Neutree is an open-source Large Language Model (LLM) infrastructure management platform designed to help users safely and efficiently manage heterogeneous compute resources in local environments, and rapidly deploy and optimize inference services.

Neutree features a flexible and compatible architecture that supports multiple runtime environments and accelerator types. It integrates core capabilities including model management, compute scheduling, inference services, and permission governance, effectively improving the efficiency and stability of AI infrastructure, reducing resource management complexity, and strengthening the controllability and security of data and models.

Architecture Diagram

Neutree provides the following features:

  • Unified and Efficient Compute Resource Pool

    • Supports multiple compute runtime environments, such as virtual machines, bare-metal servers, and Kubernetes clusters.

    • Supports unified management of accelerators from different vendors (such as NVIDIA and AMD) within the platform, enabling unified resource scheduling.
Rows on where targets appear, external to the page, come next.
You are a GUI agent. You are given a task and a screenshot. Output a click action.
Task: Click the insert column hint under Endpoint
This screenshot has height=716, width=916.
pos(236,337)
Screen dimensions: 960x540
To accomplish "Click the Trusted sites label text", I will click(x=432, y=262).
Multiple model instances can share the same accelerator through intelligent partitioning and isolation technology, effectively avoiding compute waste and improving overall throughput.
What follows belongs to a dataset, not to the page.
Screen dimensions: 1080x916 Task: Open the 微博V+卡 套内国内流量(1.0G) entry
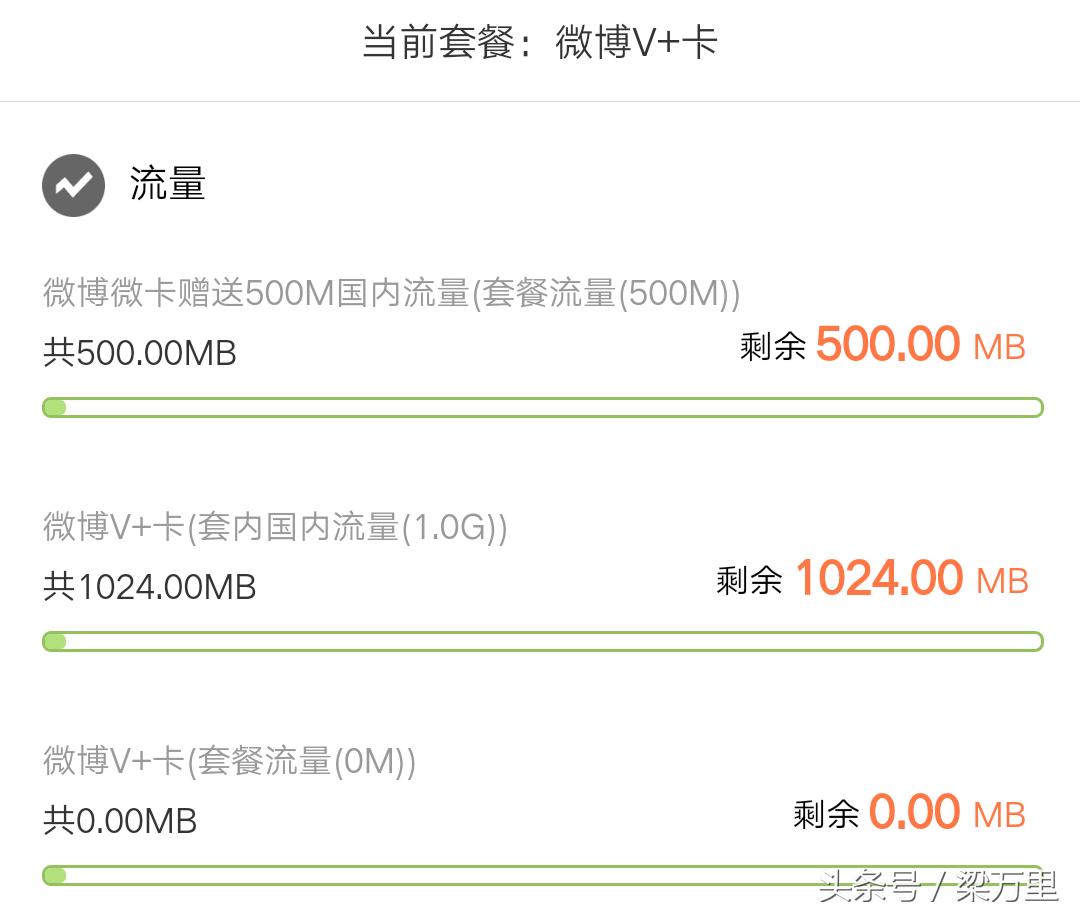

  • Convenient and Comprehensive Model Management

    • Supports mainstream model types such as Text-generation, Text-embedding, and Text-rerank, meeting diverse application scenarios.
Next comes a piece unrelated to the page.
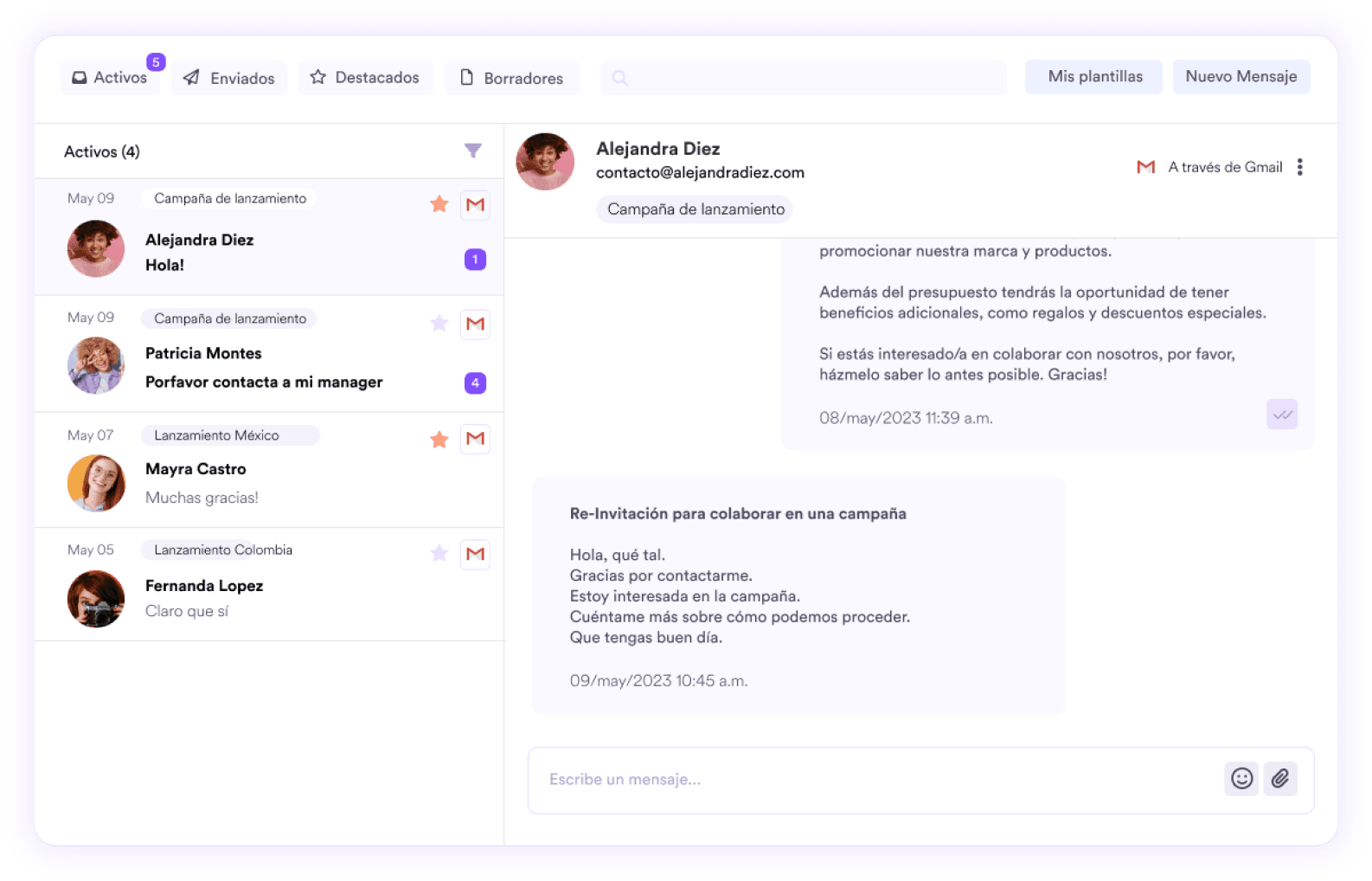
Task: Open the three-dot conversation options menu
Action: coord(1299,167)
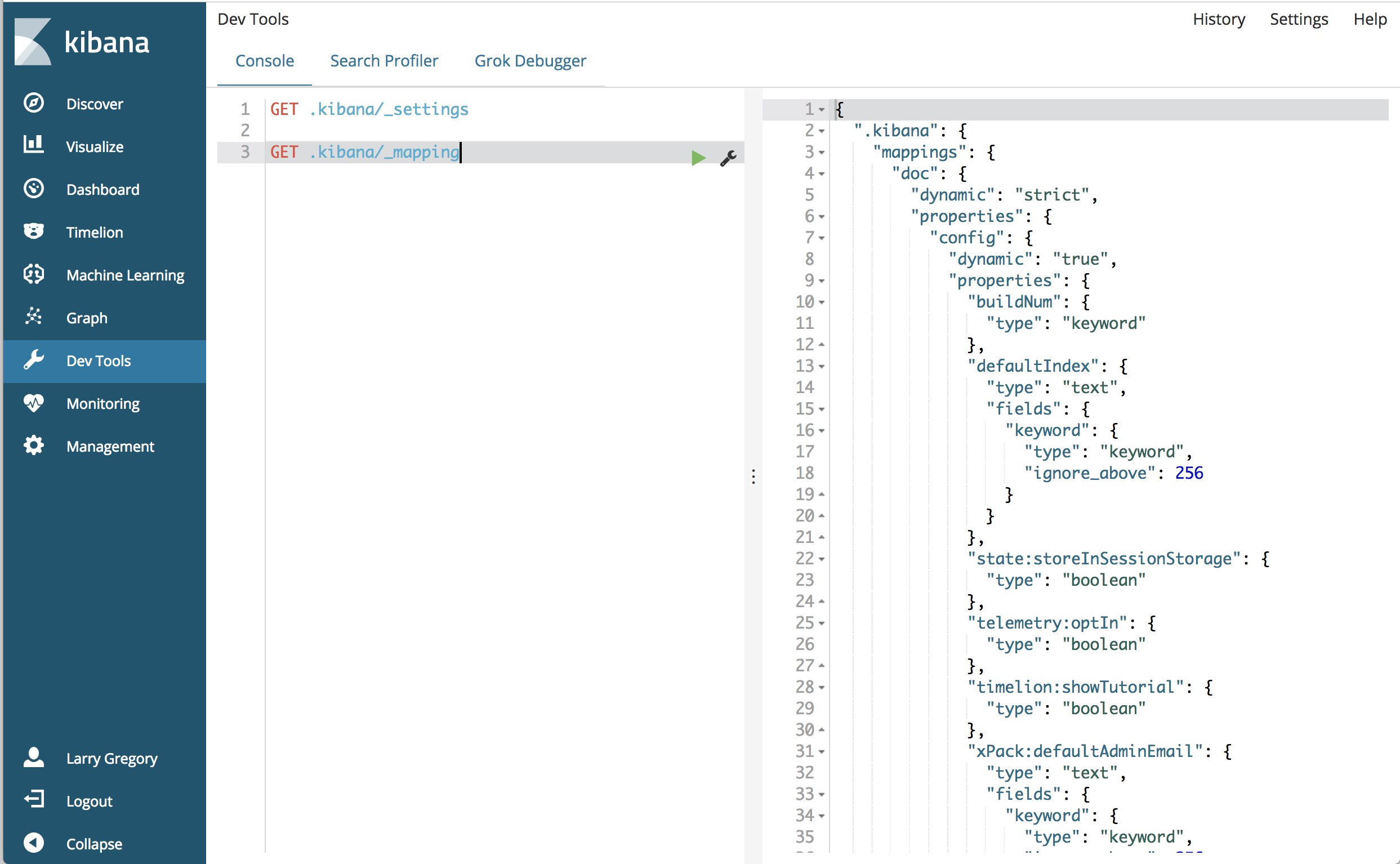Switch to the Search Profiler tab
    • Enables one-click pulling of open-source models from Hugging Face, and also supports uploading private models.

    • Through the model catalog feature, preset inference engines, resource specifications, and runtime parameters enable standardized model deployment and reduce operational costs.

  • Flexible and High-Performance Inference Services

    Neutree features a KVCache-aware multi-replica load balancing mechanism that intelligently optimizes inference request routing, effectively improving KVCache hit rates, thereby significantly enhancing LLM inference performance and response efficiency to meet high-concurrency scenarios.

  • Comprehensive Multi-Tenant and Permission Management

    • Each tenant has independent resource and model spaces, ensuring business isolation and data security.

    • Supports fine-grained RBAC (role-based access control) covering model management, inference calls, and resource scheduling for unified governance.

    • Provides token usage statistics, enabling access rate limiting, cost control, and billing capabilities.